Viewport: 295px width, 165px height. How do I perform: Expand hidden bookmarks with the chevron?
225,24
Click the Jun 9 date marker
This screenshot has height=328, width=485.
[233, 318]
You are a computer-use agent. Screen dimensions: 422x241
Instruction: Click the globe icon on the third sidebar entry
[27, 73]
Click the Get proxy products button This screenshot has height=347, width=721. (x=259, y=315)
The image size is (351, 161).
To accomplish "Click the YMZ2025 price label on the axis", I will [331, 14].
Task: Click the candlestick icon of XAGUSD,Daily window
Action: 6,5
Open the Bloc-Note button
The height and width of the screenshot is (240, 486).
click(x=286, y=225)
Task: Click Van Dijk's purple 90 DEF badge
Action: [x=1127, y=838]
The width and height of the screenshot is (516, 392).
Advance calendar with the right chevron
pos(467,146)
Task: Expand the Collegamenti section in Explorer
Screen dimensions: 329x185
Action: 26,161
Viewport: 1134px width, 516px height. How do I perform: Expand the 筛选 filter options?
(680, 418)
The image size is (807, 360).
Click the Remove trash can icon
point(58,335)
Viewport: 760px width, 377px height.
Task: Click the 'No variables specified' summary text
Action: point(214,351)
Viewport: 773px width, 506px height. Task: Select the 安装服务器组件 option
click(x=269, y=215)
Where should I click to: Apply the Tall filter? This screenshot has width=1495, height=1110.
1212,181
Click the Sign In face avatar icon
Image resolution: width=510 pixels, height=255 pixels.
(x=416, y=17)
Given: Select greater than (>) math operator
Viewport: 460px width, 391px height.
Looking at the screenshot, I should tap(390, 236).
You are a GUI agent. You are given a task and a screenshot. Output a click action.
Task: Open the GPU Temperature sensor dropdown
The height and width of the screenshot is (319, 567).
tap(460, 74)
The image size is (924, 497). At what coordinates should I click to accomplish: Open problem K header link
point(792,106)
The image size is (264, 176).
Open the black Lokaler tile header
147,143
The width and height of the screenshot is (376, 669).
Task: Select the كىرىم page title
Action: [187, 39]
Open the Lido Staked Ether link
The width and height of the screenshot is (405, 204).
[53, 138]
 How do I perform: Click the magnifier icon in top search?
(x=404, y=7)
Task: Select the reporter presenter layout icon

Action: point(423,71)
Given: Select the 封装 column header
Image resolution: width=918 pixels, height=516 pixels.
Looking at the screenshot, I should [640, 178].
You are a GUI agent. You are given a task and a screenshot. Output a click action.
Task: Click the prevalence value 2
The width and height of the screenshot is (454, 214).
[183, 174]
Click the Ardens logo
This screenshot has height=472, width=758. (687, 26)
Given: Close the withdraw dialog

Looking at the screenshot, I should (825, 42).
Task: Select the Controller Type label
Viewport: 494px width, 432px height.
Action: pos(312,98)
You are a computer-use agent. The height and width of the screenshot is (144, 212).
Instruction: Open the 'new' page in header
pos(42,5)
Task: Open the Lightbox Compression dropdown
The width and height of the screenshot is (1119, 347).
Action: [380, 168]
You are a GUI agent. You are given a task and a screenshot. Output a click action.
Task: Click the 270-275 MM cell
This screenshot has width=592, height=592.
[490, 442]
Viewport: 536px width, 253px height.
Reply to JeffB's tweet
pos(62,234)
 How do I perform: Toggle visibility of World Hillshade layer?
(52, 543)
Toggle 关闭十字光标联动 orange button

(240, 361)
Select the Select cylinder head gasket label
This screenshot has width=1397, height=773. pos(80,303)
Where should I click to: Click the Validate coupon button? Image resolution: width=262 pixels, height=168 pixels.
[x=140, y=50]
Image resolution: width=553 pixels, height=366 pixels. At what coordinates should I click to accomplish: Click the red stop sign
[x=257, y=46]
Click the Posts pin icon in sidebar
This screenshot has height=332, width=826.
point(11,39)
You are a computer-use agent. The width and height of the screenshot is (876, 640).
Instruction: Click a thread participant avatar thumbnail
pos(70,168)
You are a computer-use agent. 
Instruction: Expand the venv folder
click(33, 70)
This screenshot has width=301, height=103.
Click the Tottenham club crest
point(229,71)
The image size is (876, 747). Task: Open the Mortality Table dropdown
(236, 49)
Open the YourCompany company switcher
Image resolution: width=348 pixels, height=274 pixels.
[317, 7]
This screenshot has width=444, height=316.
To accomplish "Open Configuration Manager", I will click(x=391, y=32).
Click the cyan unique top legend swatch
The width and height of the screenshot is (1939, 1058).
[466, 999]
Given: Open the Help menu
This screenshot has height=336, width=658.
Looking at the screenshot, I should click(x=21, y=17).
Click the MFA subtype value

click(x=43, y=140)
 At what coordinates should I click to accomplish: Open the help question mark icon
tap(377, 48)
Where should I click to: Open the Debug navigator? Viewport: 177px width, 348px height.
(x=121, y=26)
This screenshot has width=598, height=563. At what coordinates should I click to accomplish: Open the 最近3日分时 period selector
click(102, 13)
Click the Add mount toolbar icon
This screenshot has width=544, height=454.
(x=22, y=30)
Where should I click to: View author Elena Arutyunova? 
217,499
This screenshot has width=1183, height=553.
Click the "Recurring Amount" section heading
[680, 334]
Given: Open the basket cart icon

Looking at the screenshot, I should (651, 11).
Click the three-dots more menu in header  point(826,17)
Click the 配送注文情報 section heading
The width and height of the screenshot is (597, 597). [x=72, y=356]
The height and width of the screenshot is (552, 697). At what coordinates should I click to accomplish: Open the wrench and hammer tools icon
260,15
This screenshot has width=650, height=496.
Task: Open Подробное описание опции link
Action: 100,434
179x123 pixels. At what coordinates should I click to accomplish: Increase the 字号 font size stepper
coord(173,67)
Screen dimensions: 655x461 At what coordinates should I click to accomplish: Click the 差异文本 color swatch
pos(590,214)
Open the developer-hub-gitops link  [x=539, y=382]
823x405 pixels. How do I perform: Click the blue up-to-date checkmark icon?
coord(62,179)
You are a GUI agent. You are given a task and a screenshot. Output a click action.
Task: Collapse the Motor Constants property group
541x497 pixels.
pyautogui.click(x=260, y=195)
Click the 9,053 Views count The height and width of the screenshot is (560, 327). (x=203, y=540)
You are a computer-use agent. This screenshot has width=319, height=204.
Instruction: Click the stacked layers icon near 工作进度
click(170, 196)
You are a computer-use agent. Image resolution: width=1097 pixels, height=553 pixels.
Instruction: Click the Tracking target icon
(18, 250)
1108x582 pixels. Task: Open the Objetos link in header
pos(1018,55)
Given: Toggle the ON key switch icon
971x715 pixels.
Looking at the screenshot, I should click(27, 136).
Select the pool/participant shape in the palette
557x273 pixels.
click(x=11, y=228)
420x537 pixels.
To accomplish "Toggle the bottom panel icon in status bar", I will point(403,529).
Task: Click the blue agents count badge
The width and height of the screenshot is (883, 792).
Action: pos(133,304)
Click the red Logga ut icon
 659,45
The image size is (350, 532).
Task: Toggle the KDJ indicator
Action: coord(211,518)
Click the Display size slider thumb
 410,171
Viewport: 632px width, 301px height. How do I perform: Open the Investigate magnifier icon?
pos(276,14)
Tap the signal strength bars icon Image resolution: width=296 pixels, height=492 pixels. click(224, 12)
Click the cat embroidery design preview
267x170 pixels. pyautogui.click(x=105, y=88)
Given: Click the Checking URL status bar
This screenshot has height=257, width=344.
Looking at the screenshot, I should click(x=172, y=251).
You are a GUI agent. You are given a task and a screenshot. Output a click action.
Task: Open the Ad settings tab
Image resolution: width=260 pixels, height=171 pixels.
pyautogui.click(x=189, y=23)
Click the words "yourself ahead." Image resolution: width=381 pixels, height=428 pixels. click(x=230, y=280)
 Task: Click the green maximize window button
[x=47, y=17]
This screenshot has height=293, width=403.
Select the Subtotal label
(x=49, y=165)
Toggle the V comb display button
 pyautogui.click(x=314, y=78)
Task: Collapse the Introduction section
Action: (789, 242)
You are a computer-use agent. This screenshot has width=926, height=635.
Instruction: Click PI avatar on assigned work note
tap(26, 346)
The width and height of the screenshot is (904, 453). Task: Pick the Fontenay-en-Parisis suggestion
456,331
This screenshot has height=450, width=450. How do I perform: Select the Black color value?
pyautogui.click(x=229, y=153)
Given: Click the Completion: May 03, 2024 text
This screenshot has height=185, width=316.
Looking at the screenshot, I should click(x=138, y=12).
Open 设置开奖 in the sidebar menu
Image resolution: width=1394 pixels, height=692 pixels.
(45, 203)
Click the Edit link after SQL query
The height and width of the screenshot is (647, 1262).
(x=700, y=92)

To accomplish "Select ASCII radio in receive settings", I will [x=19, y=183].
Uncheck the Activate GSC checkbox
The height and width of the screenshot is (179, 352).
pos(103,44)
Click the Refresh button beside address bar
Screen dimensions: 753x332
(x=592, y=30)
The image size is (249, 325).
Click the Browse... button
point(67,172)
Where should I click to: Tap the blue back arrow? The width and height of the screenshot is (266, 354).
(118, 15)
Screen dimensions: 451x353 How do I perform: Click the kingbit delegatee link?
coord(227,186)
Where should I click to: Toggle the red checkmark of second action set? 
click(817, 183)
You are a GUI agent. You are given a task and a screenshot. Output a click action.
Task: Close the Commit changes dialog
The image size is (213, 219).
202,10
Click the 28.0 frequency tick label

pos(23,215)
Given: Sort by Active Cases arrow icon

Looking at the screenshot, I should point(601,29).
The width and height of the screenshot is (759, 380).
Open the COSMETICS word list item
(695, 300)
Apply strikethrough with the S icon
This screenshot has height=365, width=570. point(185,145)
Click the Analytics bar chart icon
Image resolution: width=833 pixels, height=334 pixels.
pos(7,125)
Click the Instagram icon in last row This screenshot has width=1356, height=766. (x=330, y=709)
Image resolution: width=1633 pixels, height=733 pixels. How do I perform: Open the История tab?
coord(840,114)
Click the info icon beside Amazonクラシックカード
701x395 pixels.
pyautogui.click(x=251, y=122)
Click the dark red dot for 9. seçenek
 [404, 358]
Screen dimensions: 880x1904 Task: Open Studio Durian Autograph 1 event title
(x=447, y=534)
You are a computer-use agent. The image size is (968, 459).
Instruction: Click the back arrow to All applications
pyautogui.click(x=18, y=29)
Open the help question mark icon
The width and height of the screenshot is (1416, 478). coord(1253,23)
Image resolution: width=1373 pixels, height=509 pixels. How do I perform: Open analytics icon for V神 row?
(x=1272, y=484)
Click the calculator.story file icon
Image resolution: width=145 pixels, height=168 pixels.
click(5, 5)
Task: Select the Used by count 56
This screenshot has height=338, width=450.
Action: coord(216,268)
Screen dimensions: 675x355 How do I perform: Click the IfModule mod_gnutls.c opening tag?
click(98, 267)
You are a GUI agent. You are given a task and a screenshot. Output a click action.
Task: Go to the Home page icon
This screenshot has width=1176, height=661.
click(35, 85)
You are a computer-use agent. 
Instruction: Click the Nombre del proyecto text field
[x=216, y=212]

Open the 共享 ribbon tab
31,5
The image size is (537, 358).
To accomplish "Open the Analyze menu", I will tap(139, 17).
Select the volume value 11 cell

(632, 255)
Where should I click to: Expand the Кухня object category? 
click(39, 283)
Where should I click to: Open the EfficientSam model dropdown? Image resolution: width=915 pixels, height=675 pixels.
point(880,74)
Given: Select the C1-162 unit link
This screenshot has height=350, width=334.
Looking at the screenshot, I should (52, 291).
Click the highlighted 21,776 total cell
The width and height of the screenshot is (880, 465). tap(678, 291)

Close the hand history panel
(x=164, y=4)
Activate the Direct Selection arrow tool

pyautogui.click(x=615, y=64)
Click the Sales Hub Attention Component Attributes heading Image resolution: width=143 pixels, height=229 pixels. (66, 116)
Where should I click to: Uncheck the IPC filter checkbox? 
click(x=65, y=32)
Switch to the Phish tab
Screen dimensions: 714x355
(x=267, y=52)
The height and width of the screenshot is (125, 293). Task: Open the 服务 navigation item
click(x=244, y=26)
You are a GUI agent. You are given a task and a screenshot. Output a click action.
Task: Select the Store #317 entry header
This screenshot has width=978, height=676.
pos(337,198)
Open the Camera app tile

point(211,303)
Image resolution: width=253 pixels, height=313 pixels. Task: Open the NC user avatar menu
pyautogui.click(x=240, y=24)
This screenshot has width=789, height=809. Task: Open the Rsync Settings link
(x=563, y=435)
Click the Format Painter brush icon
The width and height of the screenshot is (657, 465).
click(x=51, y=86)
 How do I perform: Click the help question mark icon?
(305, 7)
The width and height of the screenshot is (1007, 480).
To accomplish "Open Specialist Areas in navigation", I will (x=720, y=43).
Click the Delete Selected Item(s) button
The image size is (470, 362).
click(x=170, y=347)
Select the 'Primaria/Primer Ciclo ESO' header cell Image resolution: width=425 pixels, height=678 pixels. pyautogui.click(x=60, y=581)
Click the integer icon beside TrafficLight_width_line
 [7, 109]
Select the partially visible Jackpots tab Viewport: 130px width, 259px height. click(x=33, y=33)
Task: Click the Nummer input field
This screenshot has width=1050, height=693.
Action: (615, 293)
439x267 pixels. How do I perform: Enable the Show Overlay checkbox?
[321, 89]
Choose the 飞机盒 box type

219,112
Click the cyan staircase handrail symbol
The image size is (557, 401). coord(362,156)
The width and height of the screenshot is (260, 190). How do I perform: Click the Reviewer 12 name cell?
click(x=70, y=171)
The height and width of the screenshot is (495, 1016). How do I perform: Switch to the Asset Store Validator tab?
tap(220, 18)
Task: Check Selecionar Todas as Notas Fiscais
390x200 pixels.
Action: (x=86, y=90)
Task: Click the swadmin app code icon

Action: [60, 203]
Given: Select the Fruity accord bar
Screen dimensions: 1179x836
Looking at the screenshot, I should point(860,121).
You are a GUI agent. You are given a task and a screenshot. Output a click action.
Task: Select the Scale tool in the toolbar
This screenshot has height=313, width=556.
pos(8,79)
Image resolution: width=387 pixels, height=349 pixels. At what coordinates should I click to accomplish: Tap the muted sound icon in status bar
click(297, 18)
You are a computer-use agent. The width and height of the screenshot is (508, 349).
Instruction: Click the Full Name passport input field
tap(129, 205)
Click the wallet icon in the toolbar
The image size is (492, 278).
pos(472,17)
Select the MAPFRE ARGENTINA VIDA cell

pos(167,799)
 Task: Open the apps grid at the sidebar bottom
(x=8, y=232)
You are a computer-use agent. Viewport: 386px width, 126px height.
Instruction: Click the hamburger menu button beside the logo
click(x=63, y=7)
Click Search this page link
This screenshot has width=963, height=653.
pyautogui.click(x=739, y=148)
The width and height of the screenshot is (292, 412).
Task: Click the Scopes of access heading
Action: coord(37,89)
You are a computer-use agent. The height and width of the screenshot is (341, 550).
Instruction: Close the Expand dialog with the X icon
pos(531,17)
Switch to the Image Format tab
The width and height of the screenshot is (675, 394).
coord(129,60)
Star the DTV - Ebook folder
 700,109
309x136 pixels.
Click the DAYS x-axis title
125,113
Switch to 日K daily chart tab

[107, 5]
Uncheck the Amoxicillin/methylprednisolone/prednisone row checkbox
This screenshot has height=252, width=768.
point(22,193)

-----

THE TASK |
Your answer should reproduce each line of the listing that holds the word "computer".

TASK RESPONSE |
You are a computer-use agent. Screen dimensions: 422x241
You are a computer-use agent. The height and width of the screenshot is (144, 212).
You are a computer-use agent. The width and height of the screenshot is (876, 640).
You are a computer-use agent. 
You are a computer-use agent. This screenshot has width=319, height=204.
You are a computer-use agent. Image resolution: width=1097 pixels, height=553 pixels.
You are a computer-use agent. This screenshot has width=926, height=635.
You are a computer-use agent. The image size is (968, 459).
You are a computer-use agent. 
You are a computer-use agent. The width and height of the screenshot is (508, 349).
You are a computer-use agent. Viewport: 386px width, 126px height.
You are a computer-use agent. The height and width of the screenshot is (341, 550).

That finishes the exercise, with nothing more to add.